Data to use –
|---|

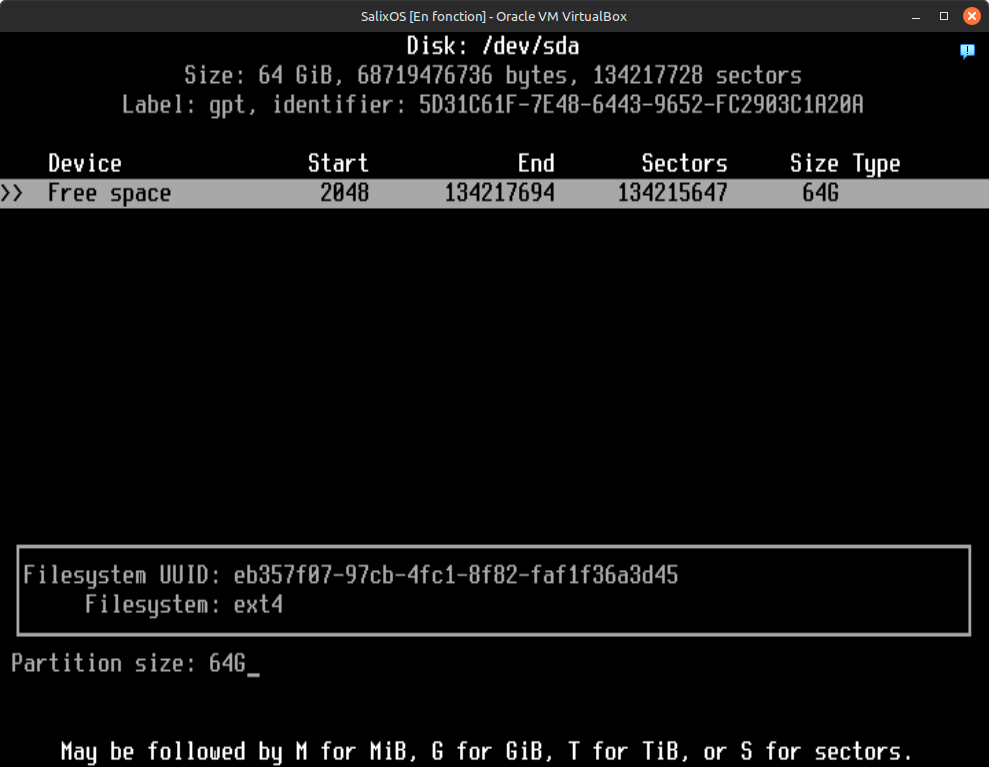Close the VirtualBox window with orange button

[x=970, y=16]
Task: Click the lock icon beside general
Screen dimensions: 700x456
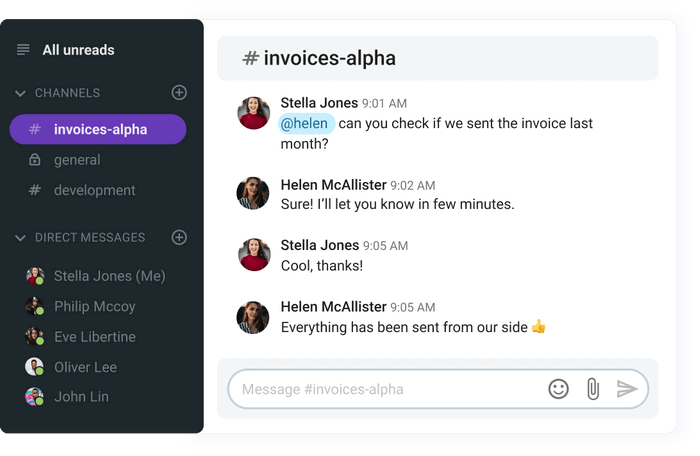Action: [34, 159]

|---|

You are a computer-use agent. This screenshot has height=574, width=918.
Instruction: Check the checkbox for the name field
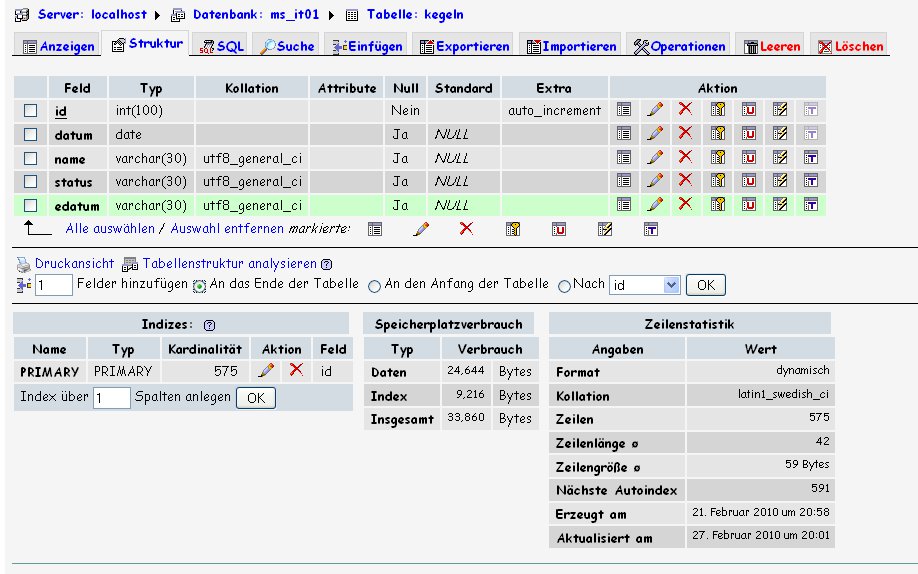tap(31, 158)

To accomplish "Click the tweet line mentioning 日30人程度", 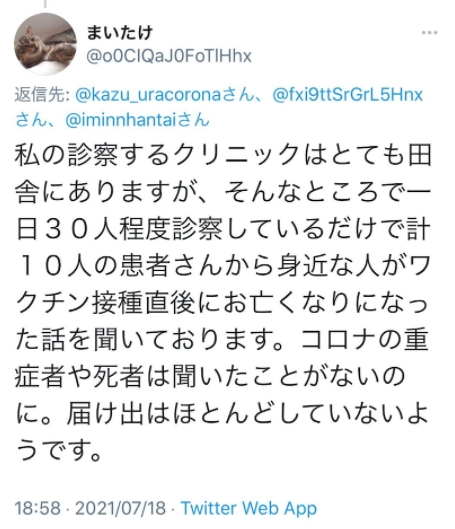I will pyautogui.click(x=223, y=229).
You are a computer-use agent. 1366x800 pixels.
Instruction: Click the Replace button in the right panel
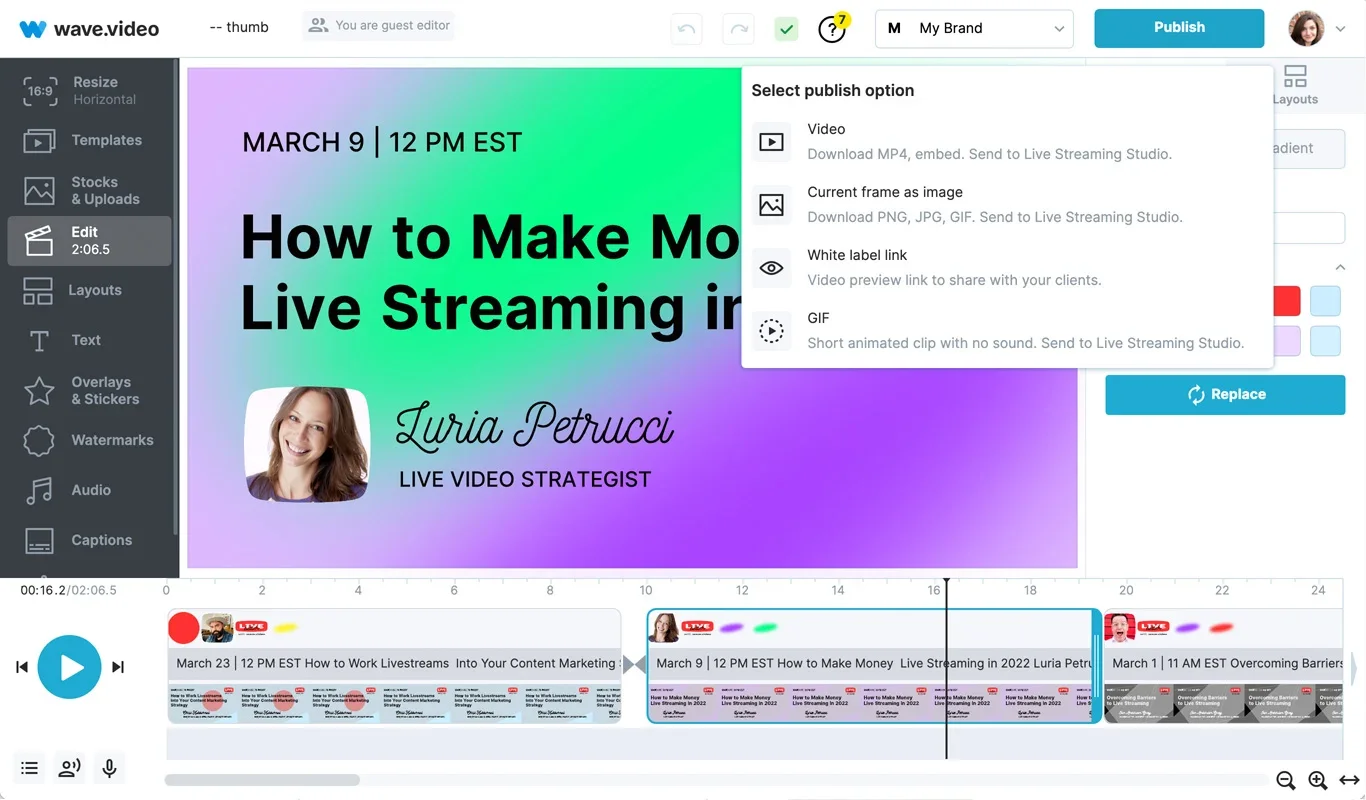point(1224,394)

|---|

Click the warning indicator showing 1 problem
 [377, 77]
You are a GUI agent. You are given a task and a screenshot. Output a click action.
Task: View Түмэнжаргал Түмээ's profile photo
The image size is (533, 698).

|---|

Do this – Turn the records into a Markdown table with the columns Row and Text, starting at the line that has "You are a computer-use agent. 1366x800" and stopping after the line that has "point(1224,394)". Number each non-blank line in Row, and leave the pictures out.

Correct answer –
| Row | Text |
|---|---|
| 1 | You are a computer-use agent. 1366x800 pixels. |
| 2 | Instruction: Click the Replace button in the right panel |
| 3 | point(1224,394) |